Frozen (Blu-ray Review)
14 Mar, 2014 By: John LatchemStreet 3/18/14
Disney
Animated
Box Office $393.61 million
$29.99 DVD, $44.99 Blu-ray
Rated ‘PG’ for some action and mild rude humor.
Voices of Kristen Bell, Idina Menzel, Jonathan Groff, Josh Gad, Santino Fontana, Alan Tudyk, Ciarán Hinds, Maurice LaMarche.
Loosely inspired by Hans Christian Andersen’s The Snow Queen, the 53rd entry in the Disney Animation Studio line-up strays a bit from the usual fairy tale formula while remaining firmly planted in the genre. The primary twist involves adding a sympathetic edge to a character who may have been developed into a villain in an earlier era, leading instead to a story of estranged sisters reconnecting.
Those story quirks are likely the reason the studio took so long to make the film, which had been on the books as a potential project since the 1940s, when Walt Disney himself was in talks to provide animated sequences to a film about Andersen’s life. Indeed, it would be another 40 years before Disney’s studio would adapt one of Andersen’s stories, The Little Mermaid. One of the making-of featurettes included with the Blu-ray even reveals how Disney considered adapting The Snow Queen into a Disneyland ride.
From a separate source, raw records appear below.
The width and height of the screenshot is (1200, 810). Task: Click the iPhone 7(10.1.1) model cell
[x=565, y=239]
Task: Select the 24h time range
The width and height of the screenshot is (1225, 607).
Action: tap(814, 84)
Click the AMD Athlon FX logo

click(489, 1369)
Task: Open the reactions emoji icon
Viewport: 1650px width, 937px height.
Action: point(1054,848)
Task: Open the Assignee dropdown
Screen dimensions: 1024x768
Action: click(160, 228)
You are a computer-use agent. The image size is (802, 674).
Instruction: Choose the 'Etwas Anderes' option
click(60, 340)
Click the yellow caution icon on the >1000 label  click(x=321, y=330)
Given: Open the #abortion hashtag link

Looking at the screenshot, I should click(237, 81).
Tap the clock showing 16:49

Frozen stars Kristen Bell and Broadway star Idina Menzel as the voices of Anna and Elsa, princesses in a northern land who are forced apart by Elsa’s magical but uncontrolled powers over ice and snow. With Elsa poised to become queen, she loses control at her coronation and plunges the kingdom into winter. After Elsa flees into the mountains, Anna vows to bring her home to restore the kingdom, oblivious to the threat of outside forces.
While the story could have worked as a traditional 2D animated film, the snow motif lends itself nicely to CGI, particularly in the “Let It Go” musical sequence. The other songs are catchy as well and a worthy addition to the Disney musical tradition. There’s a music video for “Let It Go” by Demi Lovato included with the disc, but the pop-infused orchestration of the song within the film renders this version rather extraneous.
The Blu-ray also includes seven minutes of deleted sequences and alternate takes on the material, plus a musical “making of” featurette with the cast that results in a bit of an amusing surprise, although it does call attention to what the disc is really missing.Finally, the Blu-ray includes the whimsical short film Get a Horse! The short stars Mickey Mouse trying to save Minnie from old nemesis Peg-Leg Pete in a 1930s-style black-and-white cartoon, until he’s forced into the world of 3D color CG-animation. This is a great tribute to the spirit and history of Disney animation.